- **Work instructions**:
Every record that follows must be returned word for word.

____ Data for processing

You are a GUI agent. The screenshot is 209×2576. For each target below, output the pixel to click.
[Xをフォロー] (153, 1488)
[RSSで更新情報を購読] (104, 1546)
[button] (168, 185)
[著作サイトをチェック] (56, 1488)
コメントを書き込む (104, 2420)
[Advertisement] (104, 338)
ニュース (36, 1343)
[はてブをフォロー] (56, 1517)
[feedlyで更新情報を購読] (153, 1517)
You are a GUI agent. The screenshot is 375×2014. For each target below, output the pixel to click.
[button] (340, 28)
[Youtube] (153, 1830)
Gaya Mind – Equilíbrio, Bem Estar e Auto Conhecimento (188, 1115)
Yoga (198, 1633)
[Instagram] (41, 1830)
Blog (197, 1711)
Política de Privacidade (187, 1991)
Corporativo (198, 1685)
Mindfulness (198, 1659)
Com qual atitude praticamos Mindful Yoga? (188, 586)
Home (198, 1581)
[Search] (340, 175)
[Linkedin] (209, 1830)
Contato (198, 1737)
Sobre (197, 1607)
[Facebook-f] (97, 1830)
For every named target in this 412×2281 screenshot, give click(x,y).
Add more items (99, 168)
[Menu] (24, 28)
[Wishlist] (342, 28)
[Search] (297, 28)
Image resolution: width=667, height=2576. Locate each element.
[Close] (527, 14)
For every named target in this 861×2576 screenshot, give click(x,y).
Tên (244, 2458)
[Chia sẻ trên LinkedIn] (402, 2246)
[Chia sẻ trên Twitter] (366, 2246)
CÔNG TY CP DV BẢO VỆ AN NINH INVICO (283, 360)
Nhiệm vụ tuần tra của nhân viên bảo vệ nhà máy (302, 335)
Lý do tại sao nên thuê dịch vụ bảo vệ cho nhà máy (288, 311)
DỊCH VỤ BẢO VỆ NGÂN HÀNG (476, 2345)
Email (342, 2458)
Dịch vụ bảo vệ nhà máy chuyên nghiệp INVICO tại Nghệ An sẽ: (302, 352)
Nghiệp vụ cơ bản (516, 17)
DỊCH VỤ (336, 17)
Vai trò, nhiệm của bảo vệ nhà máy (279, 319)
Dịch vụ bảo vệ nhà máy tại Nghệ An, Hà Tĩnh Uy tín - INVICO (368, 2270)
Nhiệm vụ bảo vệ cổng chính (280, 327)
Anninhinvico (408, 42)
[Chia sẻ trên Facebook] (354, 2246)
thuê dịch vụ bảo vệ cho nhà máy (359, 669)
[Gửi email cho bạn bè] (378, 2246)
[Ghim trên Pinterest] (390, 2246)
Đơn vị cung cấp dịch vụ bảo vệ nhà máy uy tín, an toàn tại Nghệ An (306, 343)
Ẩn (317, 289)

________

- **Response**:
You are a GUI agent. The screenshot is 209×2576. For each target below, output the pixel to click.
[Xをフォロー] (153, 1488)
[RSSで更新情報を購読] (104, 1546)
[button] (168, 185)
[著作サイトをチェック] (56, 1488)
コメントを書き込む (104, 2420)
[Advertisement] (104, 338)
ニュース (36, 1343)
[はてブをフォロー] (56, 1517)
[feedlyで更新情報を購読] (153, 1517)
You are a GUI agent. The screenshot is 375×2014. For each target below, output the pixel to click.
[button] (340, 28)
[Youtube] (153, 1830)
Gaya Mind – Equilíbrio, Bem Estar e Auto Conhecimento (188, 1115)
Yoga (198, 1633)
[Instagram] (41, 1830)
Blog (197, 1711)
Política de Privacidade (187, 1991)
Corporativo (198, 1685)
Mindfulness (198, 1659)
Com qual atitude praticamos Mindful Yoga? (188, 586)
Home (198, 1581)
[Search] (340, 175)
[Linkedin] (209, 1830)
Contato (198, 1737)
Sobre (197, 1607)
[Facebook-f] (97, 1830)
For every named target in this 412×2281 screenshot, give click(x,y).
Add more items (99, 168)
[Menu] (24, 28)
[Wishlist] (342, 28)
[Search] (297, 28)
Image resolution: width=667, height=2576. Locate each element.
[Close] (527, 14)
For every named target in this 861×2576 screenshot, give click(x,y).
Tên (244, 2458)
[Chia sẻ trên LinkedIn] (402, 2246)
[Chia sẻ trên Twitter] (366, 2246)
CÔNG TY CP DV BẢO VỆ AN NINH INVICO (283, 360)
Nhiệm vụ tuần tra của nhân viên bảo vệ nhà máy (302, 335)
Lý do tại sao nên thuê dịch vụ bảo vệ cho nhà máy (288, 311)
DỊCH VỤ BẢO VỆ NGÂN HÀNG (476, 2345)
Email (342, 2458)
Dịch vụ bảo vệ nhà máy chuyên nghiệp INVICO tại Nghệ An sẽ: (302, 352)
Nghiệp vụ cơ bản (516, 17)
DỊCH VỤ (336, 17)
Vai trò, nhiệm của bảo vệ nhà máy (279, 319)
Dịch vụ bảo vệ nhà máy tại Nghệ An, Hà Tĩnh Uy tín - INVICO (368, 2270)
Nhiệm vụ bảo vệ cổng chính (280, 327)
Anninhinvico (408, 42)
[Chia sẻ trên Facebook] (354, 2246)
thuê dịch vụ bảo vệ cho nhà máy (359, 669)
[Gửi email cho bạn bè] (378, 2246)
[Ghim trên Pinterest] (390, 2246)
Đơn vị cung cấp dịch vụ bảo vệ nhà máy uy tín, an toàn tại Nghệ An (306, 343)
Ẩn (317, 289)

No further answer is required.